Spatio-Temporal Graph Neural Networks for Multi-Site PV Power Forecasting

Accurate forecasting of solar power generation with fine temporal and spatial resolution is vital for the operation of the power grid. However, state-of-the-art approaches that combine machinelearning with numerical weather predictions (NWP) have coarse resolution. In this paper, we take a graph signal processing perspective and model multi-site photovoltaic (PV) production time series as signals on a graph to capture their spatio-temporal dependencies and achieve higher spatial and temporal resolution forecasts. We present two novel graph neural network models for deterministic multi-site PV forecasting dubbed the graph-convolutional long short term memory (GCLSTM) and the graph-convolutional transformer (GCTrafo) models.
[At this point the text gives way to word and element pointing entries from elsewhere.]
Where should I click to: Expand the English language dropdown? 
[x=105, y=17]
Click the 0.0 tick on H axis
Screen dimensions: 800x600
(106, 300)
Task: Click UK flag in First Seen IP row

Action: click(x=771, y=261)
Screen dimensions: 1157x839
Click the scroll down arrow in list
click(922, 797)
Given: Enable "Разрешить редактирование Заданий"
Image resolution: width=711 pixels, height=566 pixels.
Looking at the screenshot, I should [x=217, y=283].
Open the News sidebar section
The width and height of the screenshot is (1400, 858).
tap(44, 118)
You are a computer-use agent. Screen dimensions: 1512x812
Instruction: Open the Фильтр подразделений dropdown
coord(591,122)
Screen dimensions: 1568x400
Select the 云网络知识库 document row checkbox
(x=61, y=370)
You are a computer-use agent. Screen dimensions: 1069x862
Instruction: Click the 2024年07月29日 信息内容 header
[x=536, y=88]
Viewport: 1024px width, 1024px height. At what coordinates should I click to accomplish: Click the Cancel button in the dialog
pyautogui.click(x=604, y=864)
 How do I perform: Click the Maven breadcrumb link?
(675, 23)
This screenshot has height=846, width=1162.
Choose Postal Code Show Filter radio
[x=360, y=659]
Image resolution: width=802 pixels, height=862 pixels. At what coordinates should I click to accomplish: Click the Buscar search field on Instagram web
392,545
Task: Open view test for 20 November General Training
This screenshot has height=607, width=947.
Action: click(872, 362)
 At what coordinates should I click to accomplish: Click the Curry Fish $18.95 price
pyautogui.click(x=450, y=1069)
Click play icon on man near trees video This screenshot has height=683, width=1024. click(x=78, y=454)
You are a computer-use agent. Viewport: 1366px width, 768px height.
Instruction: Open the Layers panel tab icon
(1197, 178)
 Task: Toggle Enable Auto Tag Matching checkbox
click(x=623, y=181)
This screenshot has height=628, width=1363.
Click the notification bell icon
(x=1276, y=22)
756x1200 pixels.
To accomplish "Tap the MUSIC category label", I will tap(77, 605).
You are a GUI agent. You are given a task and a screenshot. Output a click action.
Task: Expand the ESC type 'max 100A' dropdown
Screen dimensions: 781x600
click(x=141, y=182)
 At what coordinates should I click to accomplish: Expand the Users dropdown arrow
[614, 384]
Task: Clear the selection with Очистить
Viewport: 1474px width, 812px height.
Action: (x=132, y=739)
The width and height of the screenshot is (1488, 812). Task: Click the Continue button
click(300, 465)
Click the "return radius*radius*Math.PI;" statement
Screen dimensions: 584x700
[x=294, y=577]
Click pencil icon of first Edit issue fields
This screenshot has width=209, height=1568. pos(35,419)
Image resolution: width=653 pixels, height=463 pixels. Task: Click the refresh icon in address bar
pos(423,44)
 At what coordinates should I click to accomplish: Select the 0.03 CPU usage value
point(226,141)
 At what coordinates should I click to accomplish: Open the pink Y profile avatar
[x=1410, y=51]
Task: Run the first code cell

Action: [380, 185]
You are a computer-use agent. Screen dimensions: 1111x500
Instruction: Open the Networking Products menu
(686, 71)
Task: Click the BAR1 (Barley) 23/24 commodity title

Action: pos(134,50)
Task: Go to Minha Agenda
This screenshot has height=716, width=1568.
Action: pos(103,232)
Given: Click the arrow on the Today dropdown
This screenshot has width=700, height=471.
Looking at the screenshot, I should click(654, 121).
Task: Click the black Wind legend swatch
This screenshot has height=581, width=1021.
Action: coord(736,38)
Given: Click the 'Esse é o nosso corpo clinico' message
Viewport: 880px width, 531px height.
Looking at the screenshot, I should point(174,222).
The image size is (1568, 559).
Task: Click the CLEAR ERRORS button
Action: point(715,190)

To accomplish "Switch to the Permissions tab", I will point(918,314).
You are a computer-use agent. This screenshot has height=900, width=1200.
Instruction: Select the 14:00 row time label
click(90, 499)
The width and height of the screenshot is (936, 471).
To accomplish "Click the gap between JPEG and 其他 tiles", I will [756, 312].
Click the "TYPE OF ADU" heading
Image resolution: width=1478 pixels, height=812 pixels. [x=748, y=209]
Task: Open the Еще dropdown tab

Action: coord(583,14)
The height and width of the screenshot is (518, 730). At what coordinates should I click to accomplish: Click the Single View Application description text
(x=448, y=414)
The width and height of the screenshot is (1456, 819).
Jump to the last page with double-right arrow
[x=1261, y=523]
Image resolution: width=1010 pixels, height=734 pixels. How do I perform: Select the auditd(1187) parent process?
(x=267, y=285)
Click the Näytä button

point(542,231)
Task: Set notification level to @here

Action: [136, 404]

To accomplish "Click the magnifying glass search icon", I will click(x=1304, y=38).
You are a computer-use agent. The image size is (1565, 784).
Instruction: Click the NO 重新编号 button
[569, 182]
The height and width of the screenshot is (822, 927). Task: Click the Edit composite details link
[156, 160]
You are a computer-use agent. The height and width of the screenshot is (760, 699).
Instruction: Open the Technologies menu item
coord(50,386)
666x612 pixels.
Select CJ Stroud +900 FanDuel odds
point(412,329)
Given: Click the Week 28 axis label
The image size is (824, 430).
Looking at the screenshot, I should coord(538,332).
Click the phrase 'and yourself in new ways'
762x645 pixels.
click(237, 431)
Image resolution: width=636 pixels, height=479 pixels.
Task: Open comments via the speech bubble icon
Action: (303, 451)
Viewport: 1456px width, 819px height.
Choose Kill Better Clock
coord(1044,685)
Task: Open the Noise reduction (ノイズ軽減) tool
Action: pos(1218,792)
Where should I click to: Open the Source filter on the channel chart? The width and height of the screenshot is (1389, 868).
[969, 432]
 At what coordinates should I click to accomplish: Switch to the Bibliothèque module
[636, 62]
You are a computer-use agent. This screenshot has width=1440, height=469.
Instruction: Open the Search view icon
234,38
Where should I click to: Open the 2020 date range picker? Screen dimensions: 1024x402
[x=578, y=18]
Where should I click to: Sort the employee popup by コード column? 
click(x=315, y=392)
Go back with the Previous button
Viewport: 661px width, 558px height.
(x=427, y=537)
These methods rely solely on production data and exploit the intuition that PV systems provide a dense network of virtual weather stations. The proposed methods were evaluated in two data sets for an entire year: 1) production data from 304 real PV systems, and 2) simulated production of 1000 PV systems, both distributed over Switzerland. The proposed models outperform state-of-the-art multi-site forecasting methods for prediction horizons of six hours ahead. Furthermore, the proposed models outperform state-of-the-art single-site methods with NWP as inputs on horizons up to four hours ahead.

Automated summary

This paper proposes two graph neural network models based on graph signal processing, which achieve higher accuracy in solar power generation forecasting by modeling multi-site photovoltaic (PV) time series. The results show that the proposed models outperform existing methods on different datasets.